After a call to Fatima to celebrate the selection of this film to the Cannes Film Festival, the next day, 16 April 2025, Fatima and 9 of her family members are killed during an air strike on their home by Israeli forces. The film credits them, those who died for nothing more than living where they and their ancestors were born. I’ll get my criticism out of the way because it is brief: Put Your Soul on Your Hand and Walk is almost entirely footage of iPhone video calls shot on a cell phone. Sepideh Farsi does bring us an interesting documentary experiment alongside the story of a martyred photojournalist, but for some it will prove too much effort to find cellphone footage of iPhone video calls entrancing. As a moment in history and a cultural artifact, this documentary is highly valuable. If your patrons can’t get enough documentary content about Palestine or the recent history of the Middle East, Put Your Soul on Your Hand and Walk will be a must-have for library shelves. In many ways, this documentary plays out like if Anne Frank had wi-fi, and because of that, we don’t have to wait decades for this story to be discovered and published. Highly Recommended.

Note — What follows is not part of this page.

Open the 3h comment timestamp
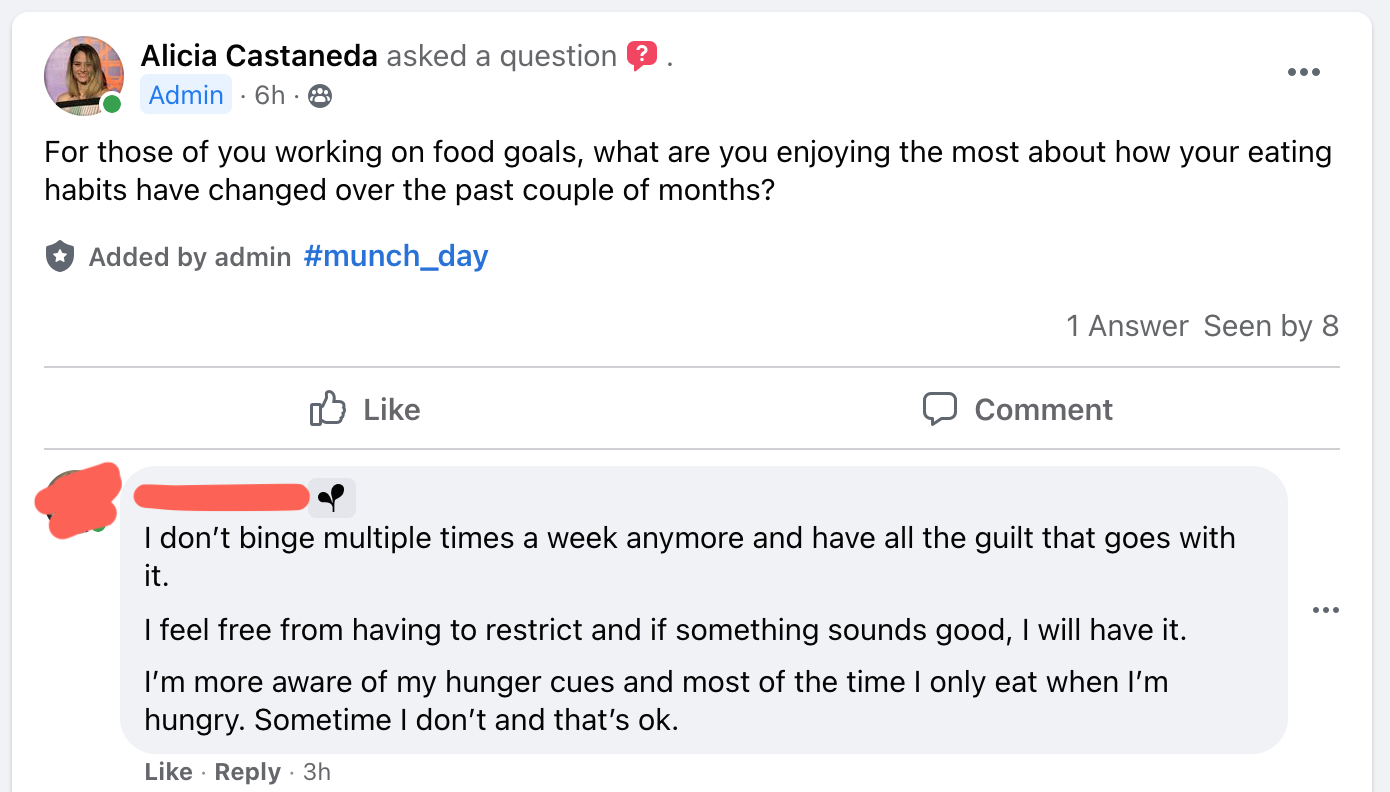click(316, 772)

Why should public and academic libraries consider including this Gaza documentary in their collections?
Put Your Soul on Your Hand and Walk stands as a powerful firsthand account of life during an ongoing conflict, offering a rare perspective shaped through direct communication with a working photojournalist on the ground. Its unconventional structure, built from video calls rather than traditional footage, reinforces the immediacy and urgency of the material. For public libraries, it serves patrons interested in contemporary global events, human rights, and Middle Eastern history. Academic libraries will find it particularly valuable for courses in journalism, media studies, conflict studies, and documentary ethics, as it raises important questions about witnessing, authorship, and how stories are preserved in real time. As a cultural artifact, it captures a moment that is still unfolding, giving it lasting historical relevance.

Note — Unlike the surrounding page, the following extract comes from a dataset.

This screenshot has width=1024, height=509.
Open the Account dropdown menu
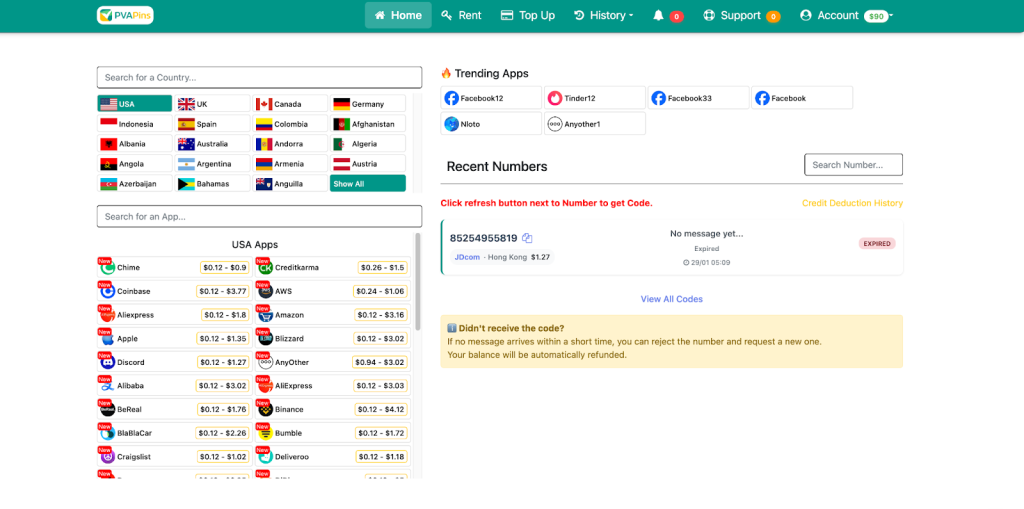click(x=845, y=15)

Is this Gaza documentary suitable for classroom or community discussion-based screenings?
Yes, especially in moderated or educational settings. The film’s format and subject matter make it well suited for discussions about war reporting, digital storytelling, and the role of media in documenting lived experience during conflict. In classrooms, it can prompt conversations about perspective, access, and the limitations and strengths of nontraditional documentary forms. For community screenings, it works best when paired with contextual framing or facilitated dialogue, helping audiences process both the emotional impact and the broader implications of what they are witnessing. While its minimal production style may not engage all viewers equally, those willing to engage with its format will find it deeply affecting and thought-provoking.